## [INFORMATION SHOWN]
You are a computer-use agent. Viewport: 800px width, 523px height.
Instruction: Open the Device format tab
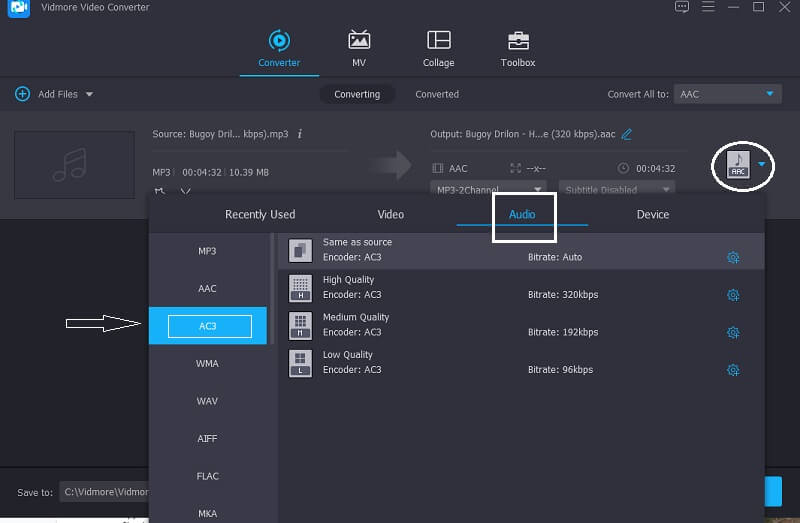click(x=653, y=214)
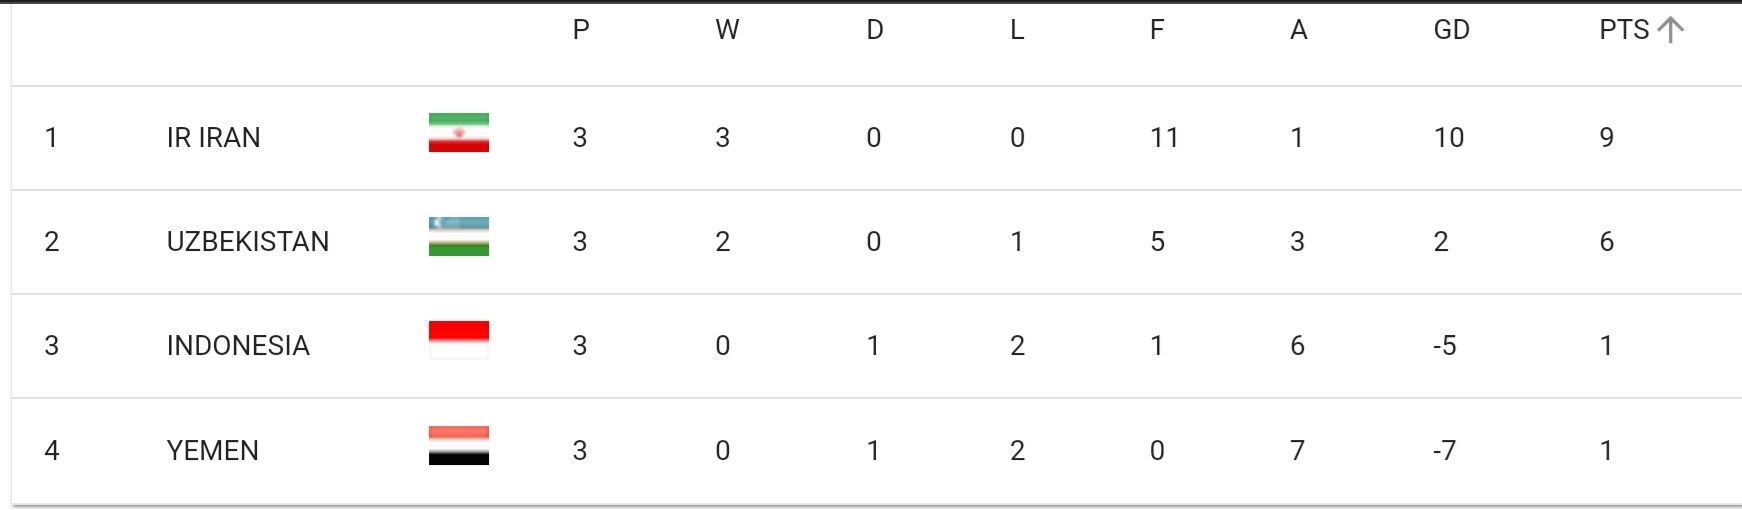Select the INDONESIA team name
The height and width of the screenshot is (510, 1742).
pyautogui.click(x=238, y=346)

...

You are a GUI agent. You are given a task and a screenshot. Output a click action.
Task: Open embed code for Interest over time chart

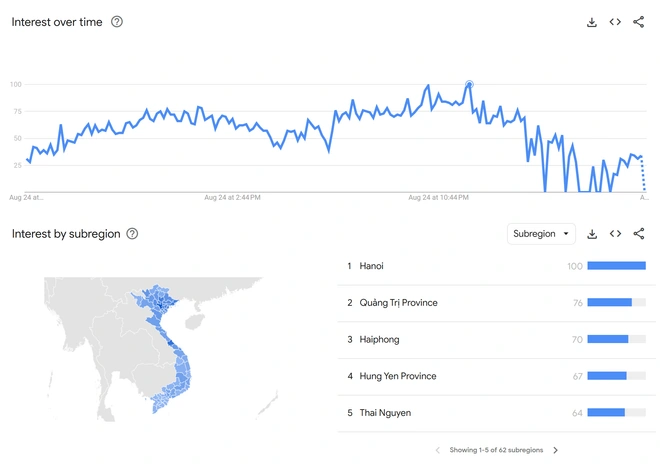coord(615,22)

---

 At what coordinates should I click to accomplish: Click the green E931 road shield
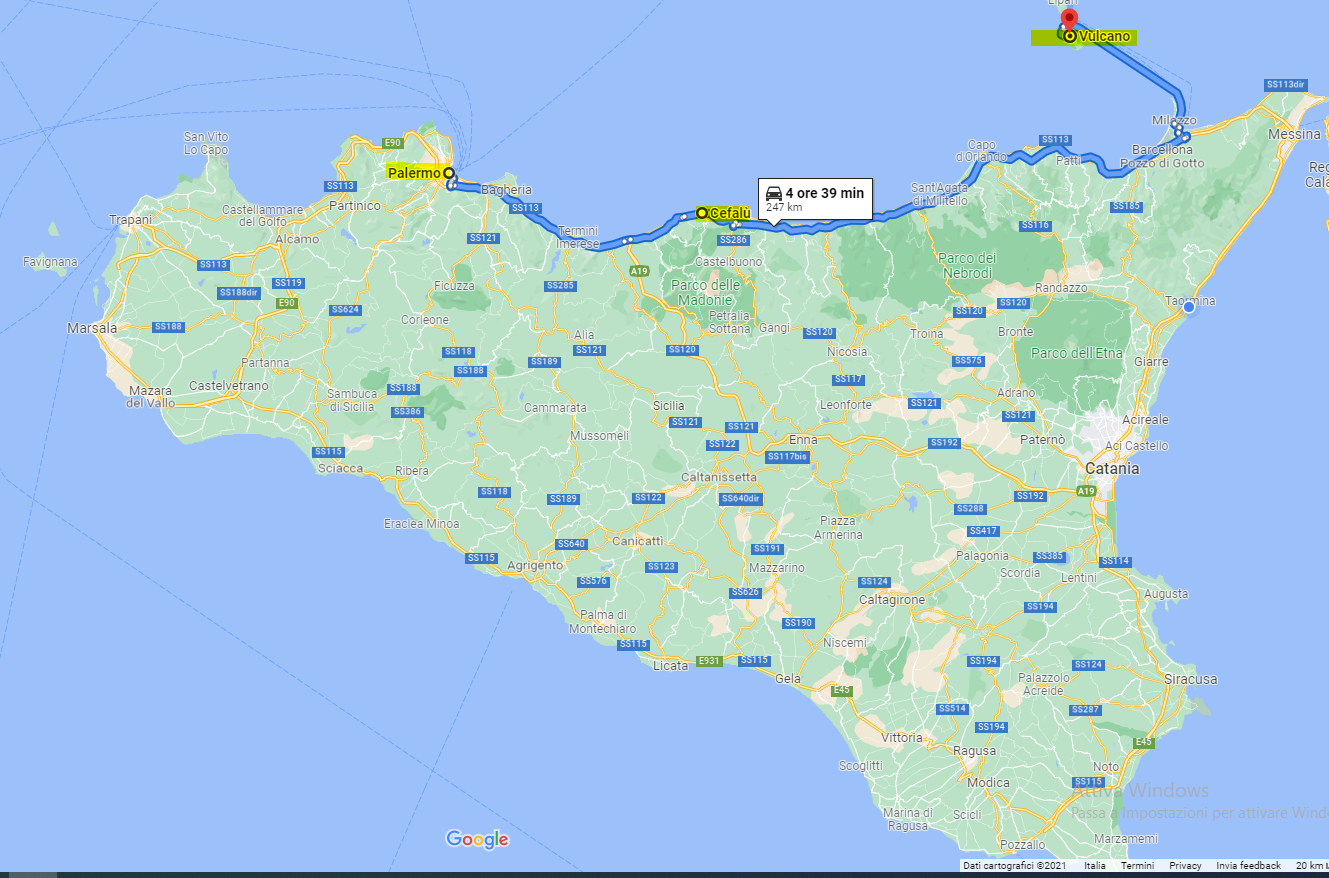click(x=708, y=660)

## [WHAT TO WORK ON]
Identify all lines in the records above with the word "agent".

## [EXERCISE OUTPUT]
You are a computer-use agent. Viewport: 800px width, 523px height.
You are a GUI agent. You are given a task and a screenshot. Output a click action.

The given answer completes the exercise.